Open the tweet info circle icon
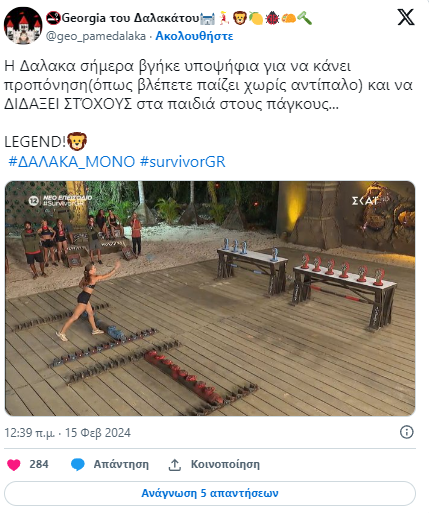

============================================================

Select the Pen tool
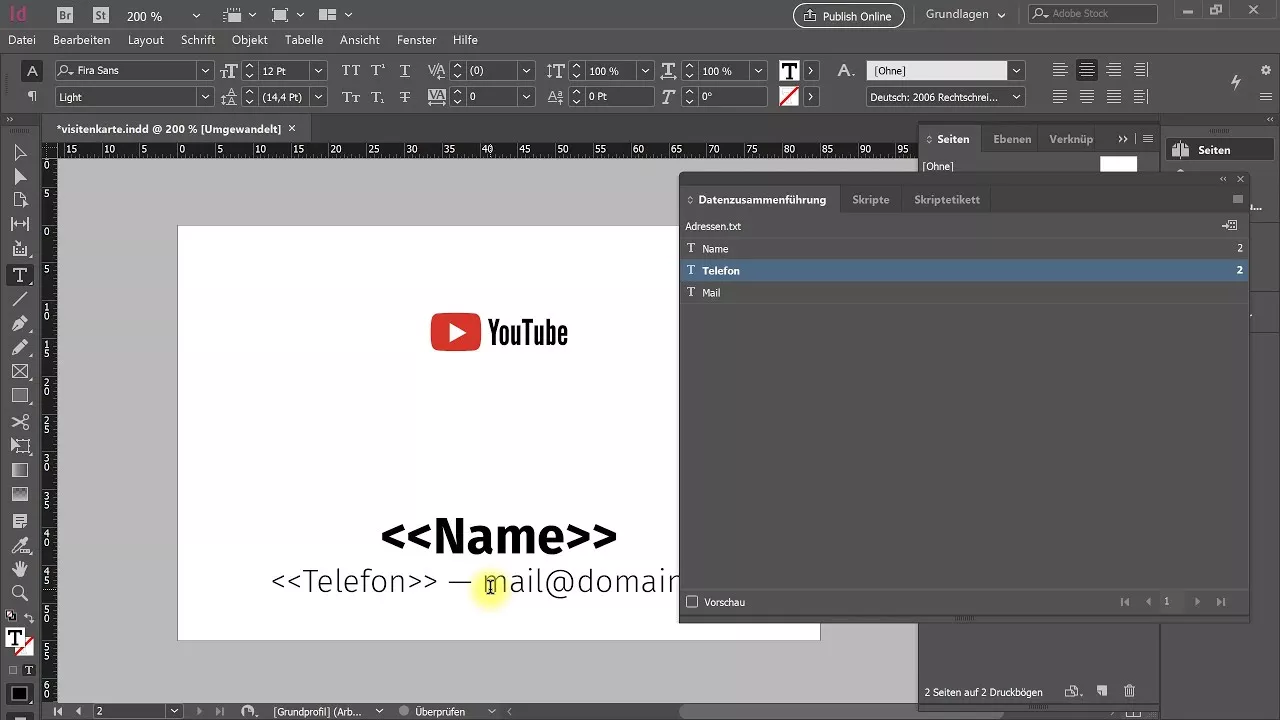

============================================================

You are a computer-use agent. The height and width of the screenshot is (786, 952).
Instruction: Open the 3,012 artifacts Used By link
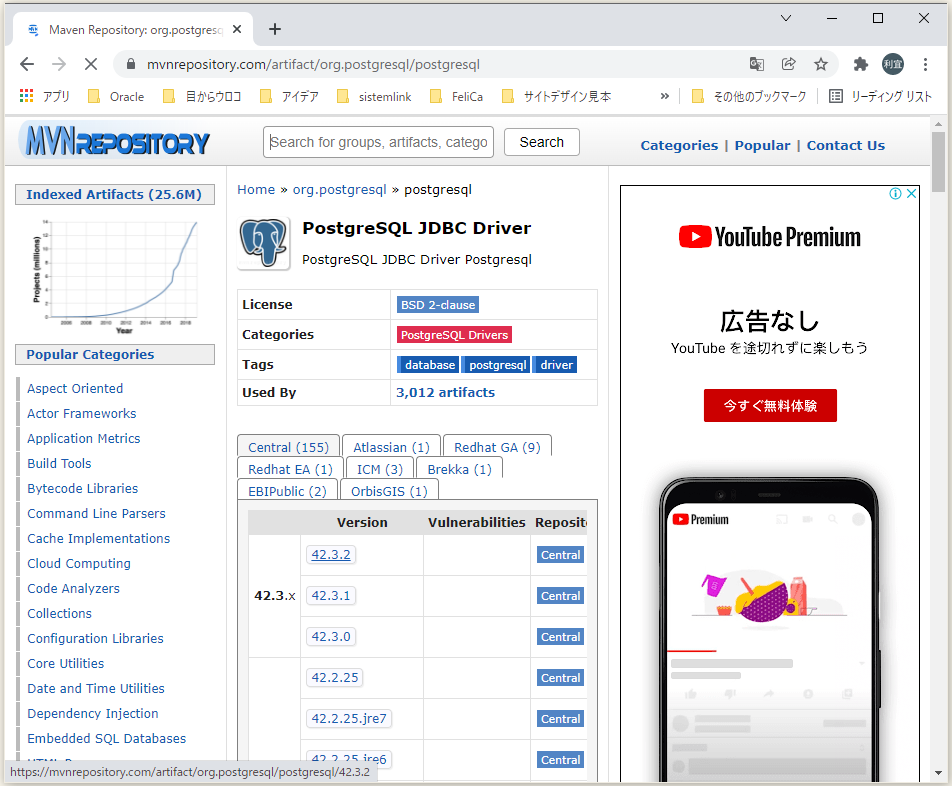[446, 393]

============================================================

● **Problem to solve**
Copy each line of the data above that contains the word "Open". Uppercase and lowercase letters count as different.

● **Reply to the task**
Open the tweet info circle icon
Instruction: Open the 3,012 artifacts Used By link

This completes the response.